> **Short task A**
Please copy out the records below with "date label" swapped for "date text", leaving everything else as it is. Omit the pictures from your copy.

> **Text to read**
Re: RFC: Optimizing putcs()

linux-fbdev.vger.kernel.org archive mirror
 help / color / mirror / Atom feed

From: Antonino Daplas <adaplas@pol.net>
To: fbdev <linux-fbdev-devel@lists.sourceforge.net>
Subject: Re: RFC: Optimizing putcs()
Date: 07 Aug 2002 13:25:46 +0800	[thread overview]
Message-ID: <1028697994.561.3.camel@daplas> (raw)
In-Reply-To: <1028584418.556.29.camel@daplas>

[-- Attachment #1: Type: text/plain, Size: 751 bytes --]

One of the reason why 2.4 console performance is good especially at low
bit depths is its ability to process more than 1 pixel per iteration and
its usage of mask arrays.  

I tried to generalize the above in cfbimgblt.c by incorporating the idea
in fbcon-cfb*.c. It's significantly faster but still not as fast as the
2.4 API.

> **Input rows**
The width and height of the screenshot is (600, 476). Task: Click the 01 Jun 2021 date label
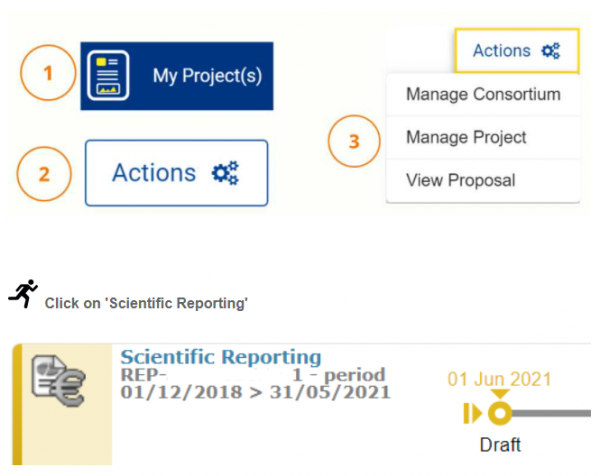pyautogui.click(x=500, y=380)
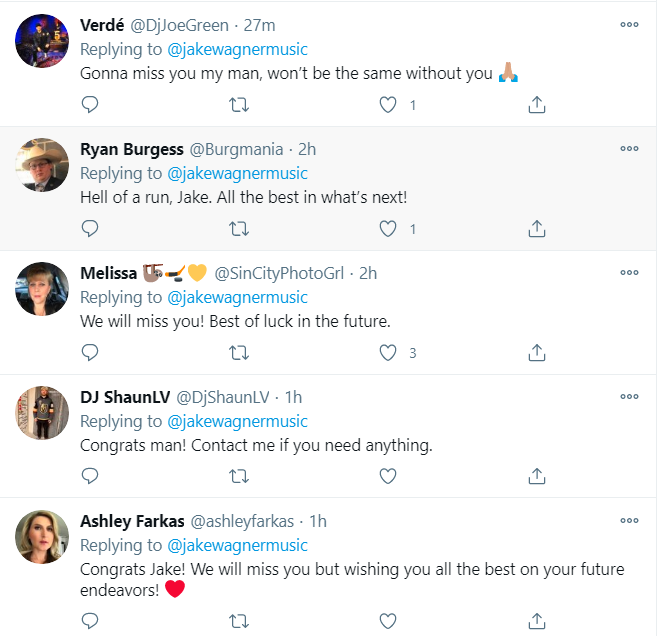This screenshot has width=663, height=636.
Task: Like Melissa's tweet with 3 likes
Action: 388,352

> **Short task B**
According to the post on optimizing putcs() above, which two features make 2.4 console performance good at low bit depths?

> **Exercise answer A**
The width and height of the screenshot is (600, 476). Task: Click the 01 Jun 2021 date text
pyautogui.click(x=500, y=380)
This screenshot has width=663, height=636.
Task: Like Melissa's tweet with 3 likes
Action: 388,352

> **Exercise answer B**
It can process more than one pixel per iteration, and it uses mask arrays.